I'm also hoping that some lower channels will be carved off, channels 5-6 to be exact, as these channels have the unique property of being right next to the existing FM radio band! Imagine being able to turn your radio down to 76.1, not just 87.9, and all the new FM channels that would create in between. Unlike UHF television, the FM band is currently completely packed now, and has been for decades. There's a great demand for new FM stations for people to listen to, especially with all the great new Internet radio stations looking to expand to an offline audience. The good news is that the FCC is starting to pay attention to this idea. These "new" radio frequencies are already used in Japan, home of many companies that make radios, and in fact many good portable radios already have the capability to receive these frequencies (look for an "international" setting, on a very small switch somewhere). This would nearly double the size of the existing FM band, and if strict ownership limits are enforced once again (as they were before the 1990's corporate consolidations), many more different voices will be on the air and radio will once again be interesting to listen to.

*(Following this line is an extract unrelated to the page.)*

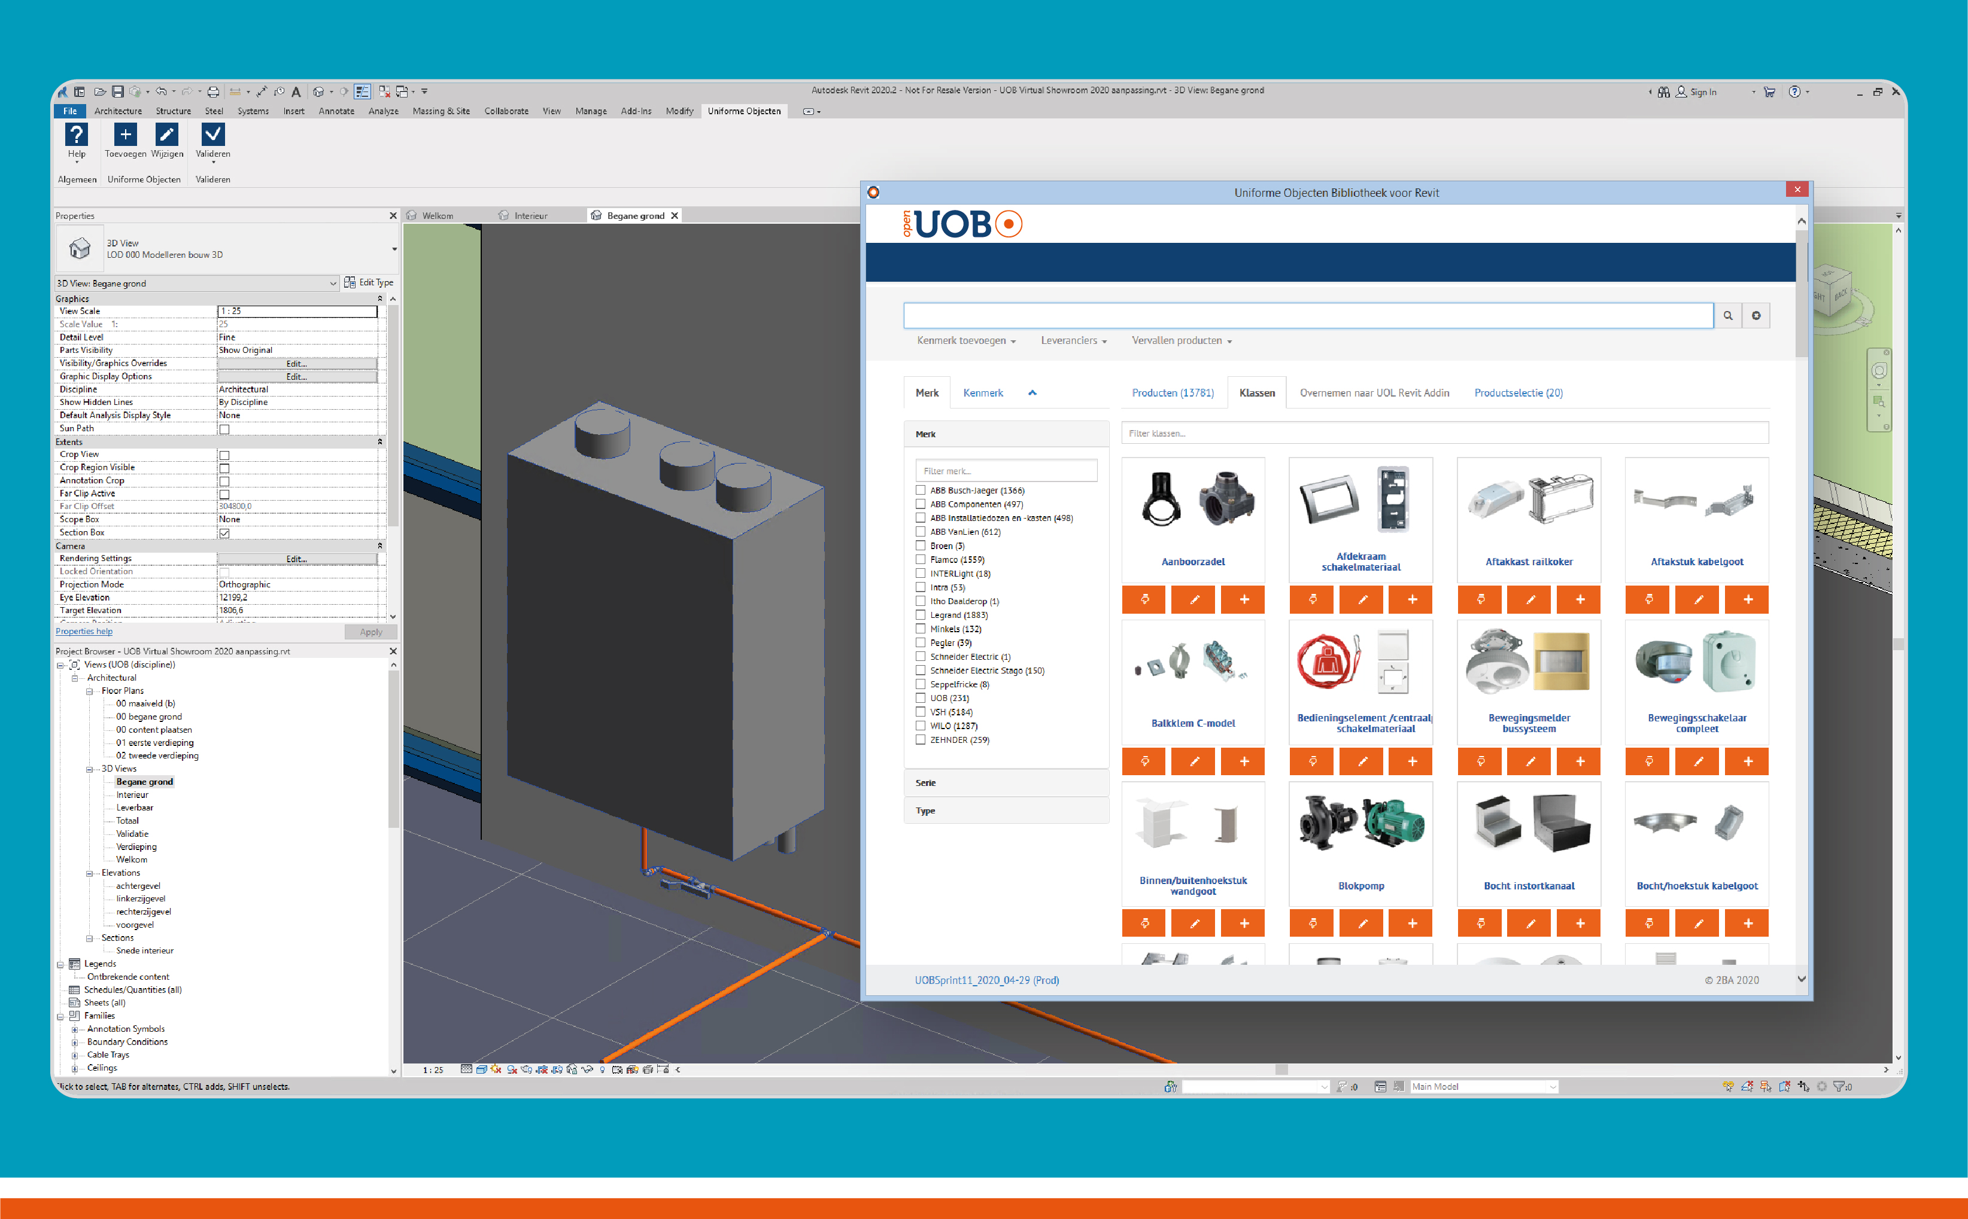Click the Properties help link
Viewport: 1968px width, 1219px height.
point(84,631)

There's a darker side to these HDTV plans, though. Making room for HDTV, and reorganizing the frequencies in this way, will require the shutdown of analog TV broadcasting. Right now, most of the HDTV stations coexist nicely with their corresponding analog stations. Unfortunately, this won't be the case for long. On February 17, the government will shut down all analog TV stations! Hard to believe, but it's true. I've predicted for months that this will turn into a public relations disaster. I would guess that one of the easiest ways to lose political power in the USA would be to take Joe Sixpack's TV away! Especially now, with so many people out of work, having trouble affording cable or satellite, and being stuck at home watching TV.

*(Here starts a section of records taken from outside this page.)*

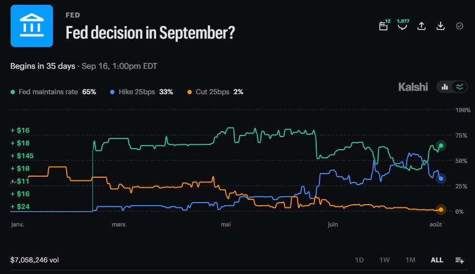Click the blue Fed bank building logo
This screenshot has height=274, width=475.
pyautogui.click(x=32, y=26)
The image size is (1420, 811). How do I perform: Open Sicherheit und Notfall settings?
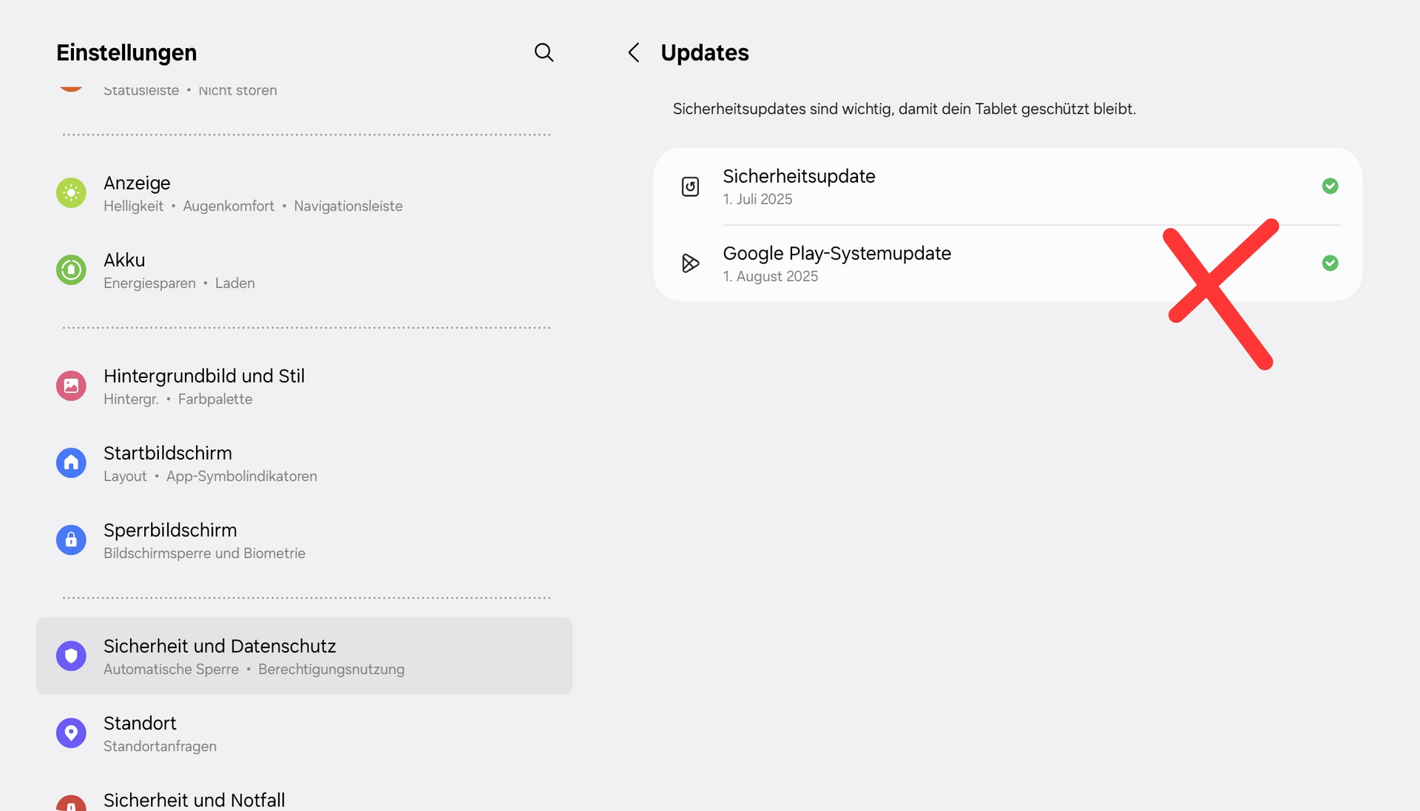[194, 800]
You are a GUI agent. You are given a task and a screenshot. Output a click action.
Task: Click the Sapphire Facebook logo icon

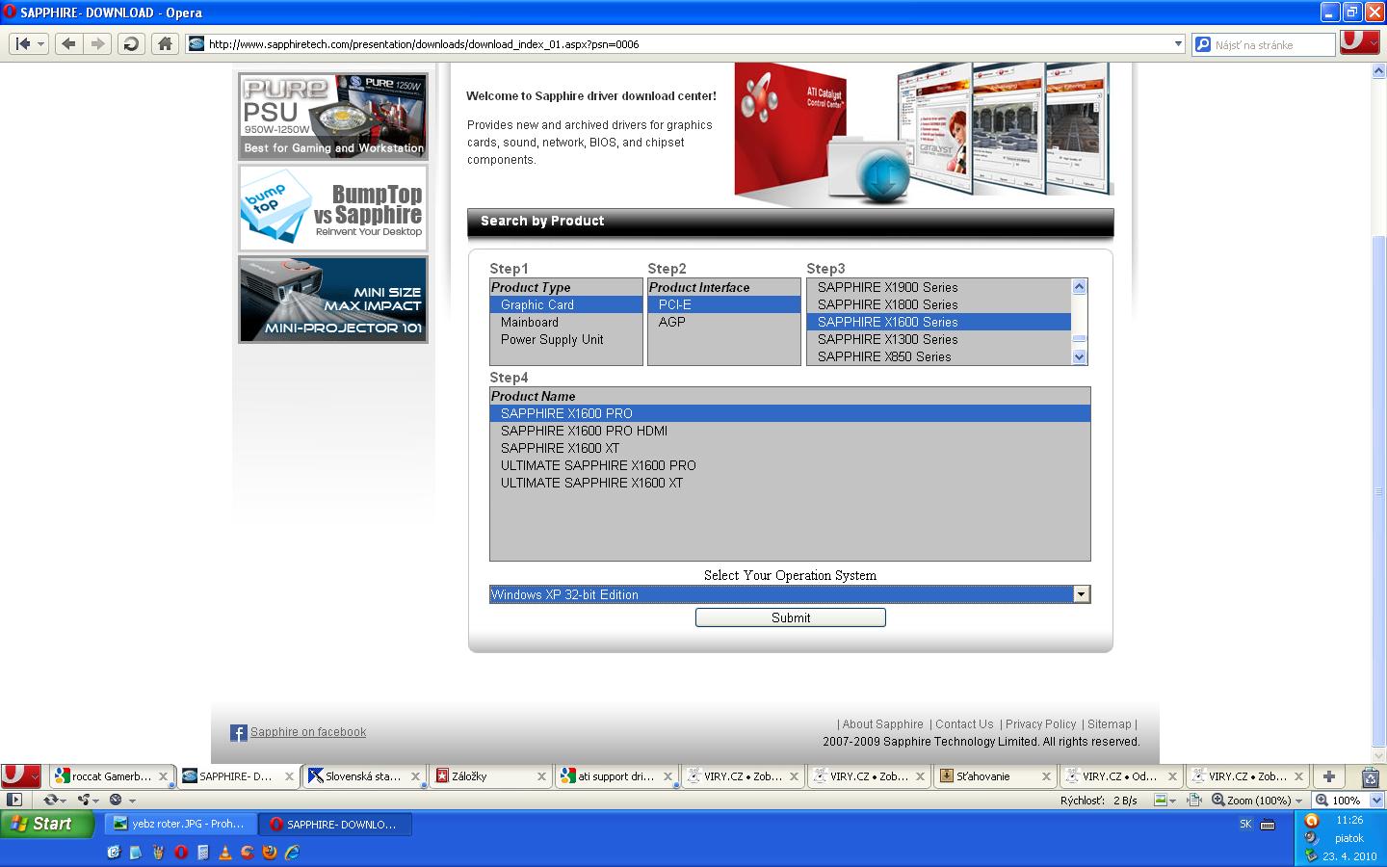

I've predicted for months now that the analog shutoff would get pushed back, or canceled altogether. I'm standing by my prediction of a public relations disaster come February 17, if this date isn't changed. Just today, I saw a news article that confirmed a guess that I had made: that Obama would ask for this date to be postponed.
I predict an executive order, if Congress fails to act, to defer this day of reckoning for analog TV. While HDTV is definitely the correct long-term solution, it should take place gradually. If it were up to me, it would happen over the course of at least 10 years, as existing analog TV sets wear out and are replaced over time. As HDTV promises a compelling reason for people to upgrade (the improved picture and additional choice of subchannels), people will naturally migrate to HDTV over time, as their economic situations allow. I believe that the government should not force people to go to HDTV against their will, by cutting off the analog stations cold turkey.

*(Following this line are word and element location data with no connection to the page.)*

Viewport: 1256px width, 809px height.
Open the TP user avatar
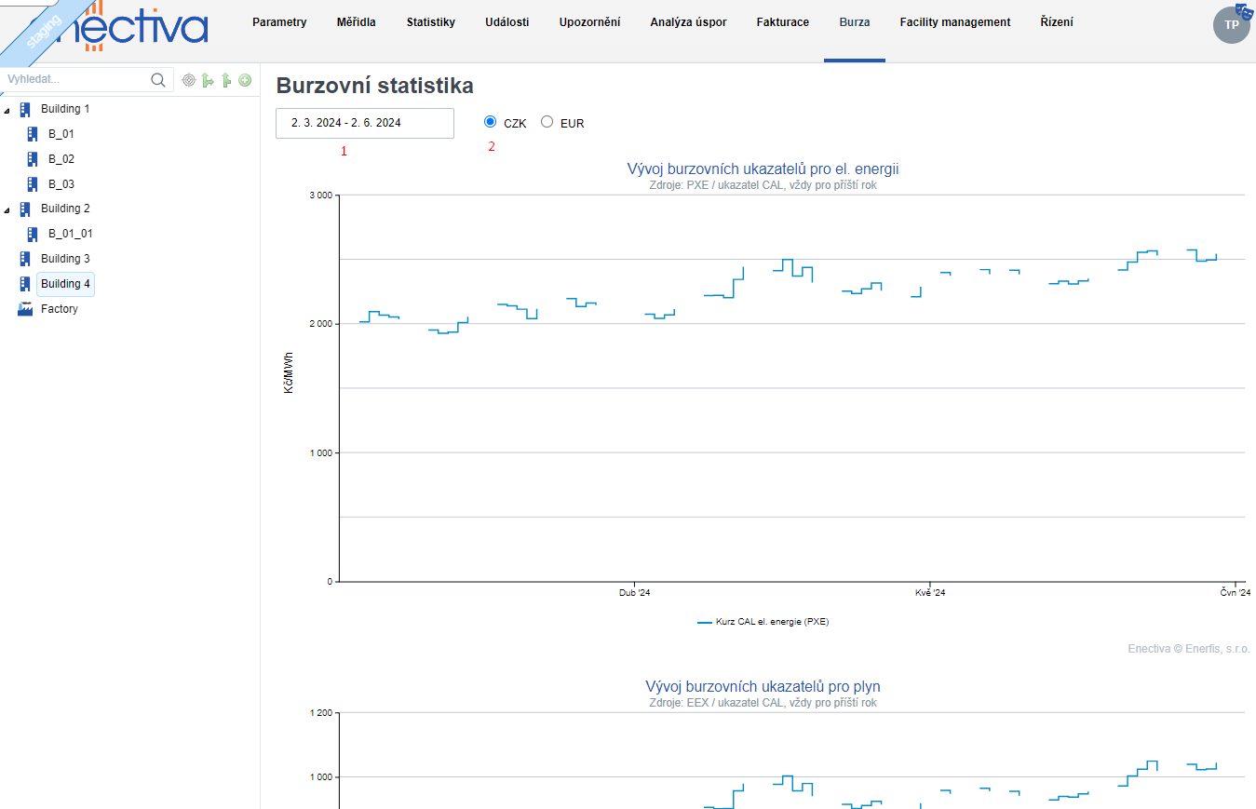(1231, 25)
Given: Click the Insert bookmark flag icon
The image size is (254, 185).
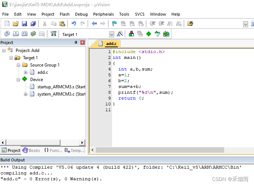Looking at the screenshot, I should point(114,24).
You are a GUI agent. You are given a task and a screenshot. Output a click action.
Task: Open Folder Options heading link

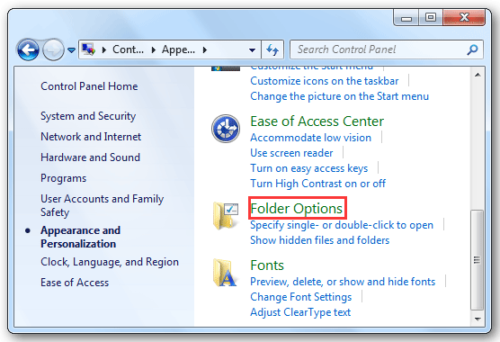click(x=297, y=209)

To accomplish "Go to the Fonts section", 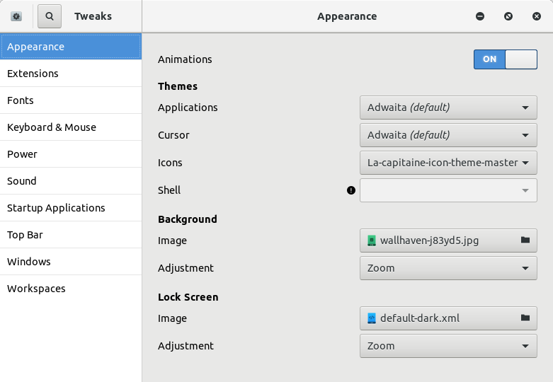I will tap(21, 100).
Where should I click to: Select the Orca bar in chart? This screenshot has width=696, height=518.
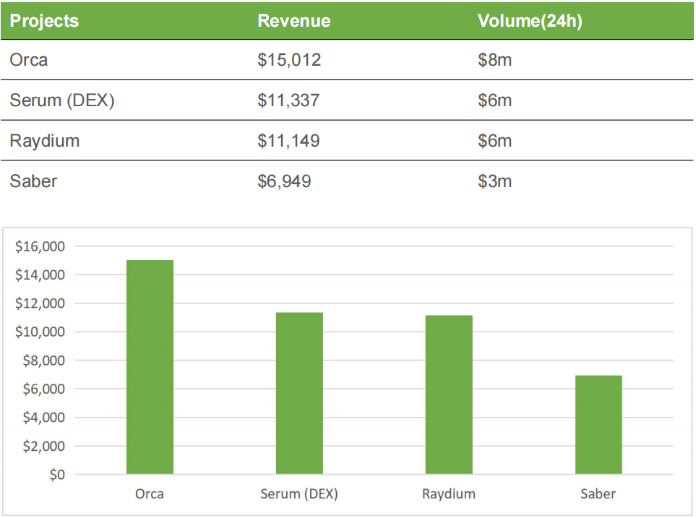click(150, 367)
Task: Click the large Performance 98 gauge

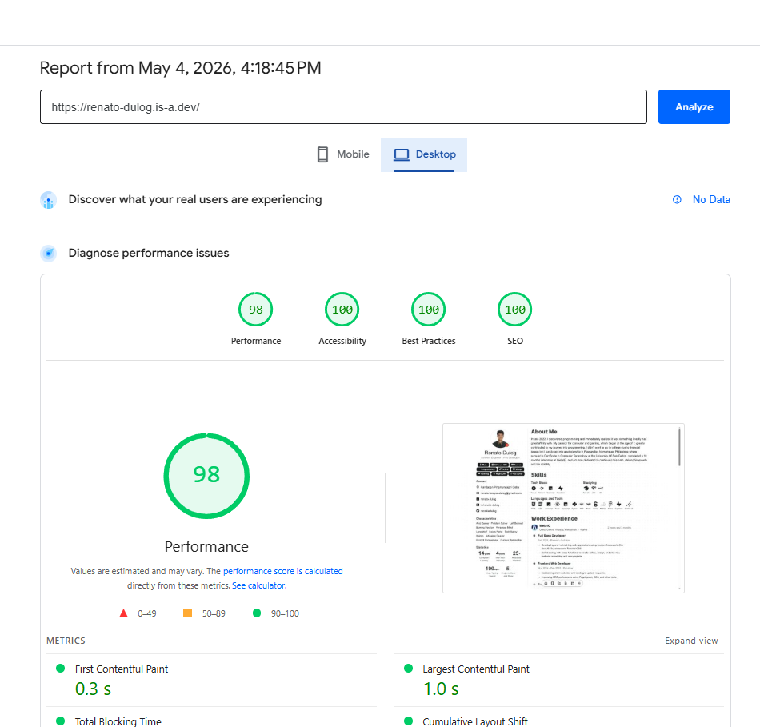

The government is trying a program to help people buy converter boxes for analog TV sets, but the government coupons don't fully cover the cost of buying the boxes, and they have ran out of coupons! It's also difficult to find converter boxes in stores, as they are somewhat of an obscure item.
And, with the subdued economy these days, there isn't quite the rush to build out the new cellphone and Internet services that would replace the old UHF channels, so I predict the corporations that bought those old UHF frequencies will be amenable to the idea of not being able to make use of their frequencies for several years to come... especially if there's also a corresponding delay in the payment deadlines to the government for their purchase of those frequencies!
So, regarding HDTV, the next few months will literally be interesting to watch.